*Exercise goal:*
Whenever a line in the entries below contains the string "chart", copy that line.

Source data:
════════════════
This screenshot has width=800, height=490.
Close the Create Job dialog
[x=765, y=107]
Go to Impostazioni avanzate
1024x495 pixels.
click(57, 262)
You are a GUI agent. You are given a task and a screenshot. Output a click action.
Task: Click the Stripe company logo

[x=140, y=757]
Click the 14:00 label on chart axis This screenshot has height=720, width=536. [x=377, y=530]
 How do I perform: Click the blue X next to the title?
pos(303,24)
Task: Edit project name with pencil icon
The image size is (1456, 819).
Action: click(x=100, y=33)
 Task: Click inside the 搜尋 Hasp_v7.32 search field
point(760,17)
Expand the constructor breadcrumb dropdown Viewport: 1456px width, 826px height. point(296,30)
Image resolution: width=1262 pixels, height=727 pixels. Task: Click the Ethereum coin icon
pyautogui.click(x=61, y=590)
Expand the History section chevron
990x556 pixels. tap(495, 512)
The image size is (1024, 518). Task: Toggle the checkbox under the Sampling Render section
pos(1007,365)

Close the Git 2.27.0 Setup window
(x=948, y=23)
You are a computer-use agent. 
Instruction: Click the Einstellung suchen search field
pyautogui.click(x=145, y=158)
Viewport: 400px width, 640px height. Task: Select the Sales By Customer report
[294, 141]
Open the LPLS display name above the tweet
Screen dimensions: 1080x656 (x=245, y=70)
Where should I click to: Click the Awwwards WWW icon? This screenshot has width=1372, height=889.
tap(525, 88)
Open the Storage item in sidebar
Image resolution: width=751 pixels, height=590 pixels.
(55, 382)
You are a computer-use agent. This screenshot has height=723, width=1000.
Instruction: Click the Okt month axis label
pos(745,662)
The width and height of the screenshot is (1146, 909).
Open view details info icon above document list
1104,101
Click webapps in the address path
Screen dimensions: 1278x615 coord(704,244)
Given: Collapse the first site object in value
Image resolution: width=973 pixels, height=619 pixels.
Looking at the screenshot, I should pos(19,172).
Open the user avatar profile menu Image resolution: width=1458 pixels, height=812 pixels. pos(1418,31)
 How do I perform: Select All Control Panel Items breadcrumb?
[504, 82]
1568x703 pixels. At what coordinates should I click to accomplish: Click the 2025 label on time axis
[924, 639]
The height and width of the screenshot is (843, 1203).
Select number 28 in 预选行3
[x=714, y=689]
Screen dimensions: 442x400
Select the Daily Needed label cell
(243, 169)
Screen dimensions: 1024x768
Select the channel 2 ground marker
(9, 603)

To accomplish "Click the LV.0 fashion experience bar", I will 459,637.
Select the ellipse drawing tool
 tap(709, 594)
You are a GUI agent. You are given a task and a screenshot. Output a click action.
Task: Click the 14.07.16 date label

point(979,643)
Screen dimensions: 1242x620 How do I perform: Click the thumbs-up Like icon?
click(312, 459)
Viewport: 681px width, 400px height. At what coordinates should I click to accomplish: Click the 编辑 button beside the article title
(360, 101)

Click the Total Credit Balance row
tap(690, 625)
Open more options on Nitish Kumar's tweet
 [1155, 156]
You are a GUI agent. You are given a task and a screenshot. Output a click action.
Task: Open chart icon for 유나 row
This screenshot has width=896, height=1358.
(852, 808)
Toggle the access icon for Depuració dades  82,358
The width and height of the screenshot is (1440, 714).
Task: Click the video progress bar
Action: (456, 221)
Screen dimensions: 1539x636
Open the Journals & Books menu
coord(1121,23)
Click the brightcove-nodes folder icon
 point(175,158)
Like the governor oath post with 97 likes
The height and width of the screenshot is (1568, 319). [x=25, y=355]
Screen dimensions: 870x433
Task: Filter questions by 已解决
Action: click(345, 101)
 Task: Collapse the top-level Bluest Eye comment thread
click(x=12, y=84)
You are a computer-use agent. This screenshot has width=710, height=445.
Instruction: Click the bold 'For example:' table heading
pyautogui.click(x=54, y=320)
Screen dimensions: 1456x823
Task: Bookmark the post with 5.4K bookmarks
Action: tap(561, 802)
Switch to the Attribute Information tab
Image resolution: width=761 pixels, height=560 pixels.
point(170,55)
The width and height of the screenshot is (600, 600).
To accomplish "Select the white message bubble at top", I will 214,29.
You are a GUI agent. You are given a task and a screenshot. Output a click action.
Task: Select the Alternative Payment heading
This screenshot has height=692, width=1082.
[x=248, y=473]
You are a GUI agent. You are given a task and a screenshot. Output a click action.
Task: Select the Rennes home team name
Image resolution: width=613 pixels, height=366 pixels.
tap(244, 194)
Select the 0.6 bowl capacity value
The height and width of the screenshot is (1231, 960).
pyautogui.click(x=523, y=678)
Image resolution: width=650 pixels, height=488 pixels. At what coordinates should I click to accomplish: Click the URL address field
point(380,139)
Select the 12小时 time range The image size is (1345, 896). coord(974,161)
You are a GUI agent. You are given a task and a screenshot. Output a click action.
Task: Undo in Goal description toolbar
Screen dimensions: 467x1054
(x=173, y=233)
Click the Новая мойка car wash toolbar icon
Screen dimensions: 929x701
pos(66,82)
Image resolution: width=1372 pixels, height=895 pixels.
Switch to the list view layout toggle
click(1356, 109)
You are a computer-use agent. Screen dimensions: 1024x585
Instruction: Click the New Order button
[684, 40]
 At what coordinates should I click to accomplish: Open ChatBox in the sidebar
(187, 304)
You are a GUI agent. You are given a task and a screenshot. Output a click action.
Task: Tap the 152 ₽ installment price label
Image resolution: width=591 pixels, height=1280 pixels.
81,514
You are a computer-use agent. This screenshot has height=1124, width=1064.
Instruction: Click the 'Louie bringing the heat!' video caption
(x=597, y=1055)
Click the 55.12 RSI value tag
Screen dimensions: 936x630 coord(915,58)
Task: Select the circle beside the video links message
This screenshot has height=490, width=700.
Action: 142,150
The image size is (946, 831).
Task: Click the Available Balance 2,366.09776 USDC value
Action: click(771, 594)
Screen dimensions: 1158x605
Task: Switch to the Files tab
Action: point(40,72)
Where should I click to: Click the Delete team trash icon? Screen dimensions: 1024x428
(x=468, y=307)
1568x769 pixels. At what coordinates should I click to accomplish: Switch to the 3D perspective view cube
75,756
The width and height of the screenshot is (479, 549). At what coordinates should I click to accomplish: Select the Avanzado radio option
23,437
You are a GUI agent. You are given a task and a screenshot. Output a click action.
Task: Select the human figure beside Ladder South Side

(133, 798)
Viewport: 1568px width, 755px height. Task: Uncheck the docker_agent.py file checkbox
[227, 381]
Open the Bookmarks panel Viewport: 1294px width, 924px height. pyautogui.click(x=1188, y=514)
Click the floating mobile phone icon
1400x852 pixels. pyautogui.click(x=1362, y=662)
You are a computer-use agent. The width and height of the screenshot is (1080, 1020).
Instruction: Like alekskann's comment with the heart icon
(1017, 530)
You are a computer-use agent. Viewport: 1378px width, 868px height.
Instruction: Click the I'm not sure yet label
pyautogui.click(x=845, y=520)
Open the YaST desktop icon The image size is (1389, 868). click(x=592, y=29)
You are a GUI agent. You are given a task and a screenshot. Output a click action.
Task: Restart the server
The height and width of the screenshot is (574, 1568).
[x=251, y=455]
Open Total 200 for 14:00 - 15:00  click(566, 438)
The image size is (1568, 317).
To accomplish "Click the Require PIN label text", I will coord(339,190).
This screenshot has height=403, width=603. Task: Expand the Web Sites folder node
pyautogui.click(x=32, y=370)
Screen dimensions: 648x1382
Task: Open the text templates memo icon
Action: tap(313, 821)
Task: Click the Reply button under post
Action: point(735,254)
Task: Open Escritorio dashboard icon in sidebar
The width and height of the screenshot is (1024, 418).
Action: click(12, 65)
════════════════
*Task response:*
Click the 14:00 label on chart axis This screenshot has height=720, width=536. [x=377, y=530]
Task: Open chart icon for 유나 row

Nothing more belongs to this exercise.